Four-year-old Zbigniew Stanislaw Bogumil Jazda-Czetwertynski, who moved here from Poland just six weeks ago, took time out from stacking shelves at his father's new supermarket, to explain that he was extremely disappointed he had not yet learnt to write his name. On the other hand, seventeen-year-old Tim Bell from Hull said that he couldn't understand what all the fuss was about!
Mum and Dad
Fifteen percent of these children could not write "mum" and, when asked to write "dad", half of them said, “What is a dad?”
In addition, in some countries, children are not expected to start to read and write until the age of seven. Yegbene Chegchegwande, Somalia's Chief Education Minister, confirmed that that was correct; however, they were expected to prime a rocket launcher and fire an AK-47 by that age!
Role Model
The press reports also mentioned that more than twenty percent of youngsters have problems stringing a coherent sentence together by the time they enter the reception year.
The father of one of these children took time out from his business meeting in the Red Lion to explain the importance of role models, “Hic, you're the beshtest, beshtest friend I've ever had and…..and….what was the question again? Oh yes, you're the beshtest…….erm, whatever!
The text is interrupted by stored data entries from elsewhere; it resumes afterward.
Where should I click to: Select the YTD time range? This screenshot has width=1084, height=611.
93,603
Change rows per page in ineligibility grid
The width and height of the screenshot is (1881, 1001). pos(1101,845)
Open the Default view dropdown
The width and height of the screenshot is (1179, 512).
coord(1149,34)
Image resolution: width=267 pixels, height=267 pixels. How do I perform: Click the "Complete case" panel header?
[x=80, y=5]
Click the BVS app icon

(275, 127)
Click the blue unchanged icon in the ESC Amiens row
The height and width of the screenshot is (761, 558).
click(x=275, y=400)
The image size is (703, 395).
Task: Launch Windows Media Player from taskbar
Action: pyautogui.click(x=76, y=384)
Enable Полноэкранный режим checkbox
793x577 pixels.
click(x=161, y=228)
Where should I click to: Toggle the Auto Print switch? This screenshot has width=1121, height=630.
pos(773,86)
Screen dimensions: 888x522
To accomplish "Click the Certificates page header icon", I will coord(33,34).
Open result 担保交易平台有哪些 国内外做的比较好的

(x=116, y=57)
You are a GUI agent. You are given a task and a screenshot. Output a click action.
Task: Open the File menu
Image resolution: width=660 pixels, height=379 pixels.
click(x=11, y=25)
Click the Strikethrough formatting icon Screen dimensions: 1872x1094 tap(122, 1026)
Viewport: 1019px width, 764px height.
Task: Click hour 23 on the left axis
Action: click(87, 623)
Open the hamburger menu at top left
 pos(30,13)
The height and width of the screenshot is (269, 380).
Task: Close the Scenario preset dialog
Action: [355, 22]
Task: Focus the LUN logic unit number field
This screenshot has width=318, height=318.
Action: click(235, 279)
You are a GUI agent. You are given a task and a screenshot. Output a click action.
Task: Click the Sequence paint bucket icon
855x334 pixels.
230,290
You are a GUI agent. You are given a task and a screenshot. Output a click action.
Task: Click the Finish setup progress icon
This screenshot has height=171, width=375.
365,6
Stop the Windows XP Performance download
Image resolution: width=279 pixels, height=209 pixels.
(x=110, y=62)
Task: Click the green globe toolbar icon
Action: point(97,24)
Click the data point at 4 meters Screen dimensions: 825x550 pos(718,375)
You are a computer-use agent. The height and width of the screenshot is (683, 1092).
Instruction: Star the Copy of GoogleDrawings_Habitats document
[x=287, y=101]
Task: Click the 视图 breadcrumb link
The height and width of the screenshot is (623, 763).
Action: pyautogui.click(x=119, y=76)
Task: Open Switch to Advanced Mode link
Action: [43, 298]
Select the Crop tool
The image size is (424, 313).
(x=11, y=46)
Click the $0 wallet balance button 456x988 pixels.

Anyway, I bloody love you!”
Perspective
In conclusion, despite investment of around £21billion pounds, there has been little improvement in children's language, literacy and personal, social and emotional development. Although the statistics are worrying, we should perhaps get some perspective. These youngsters do all know what "ASBO" stands for, they all know that Cocaine is a Class A drug, whilst Cannabis is currently Class C, and they can handle the controls of a PlayStation3 with consummate ease. So, not all is lost!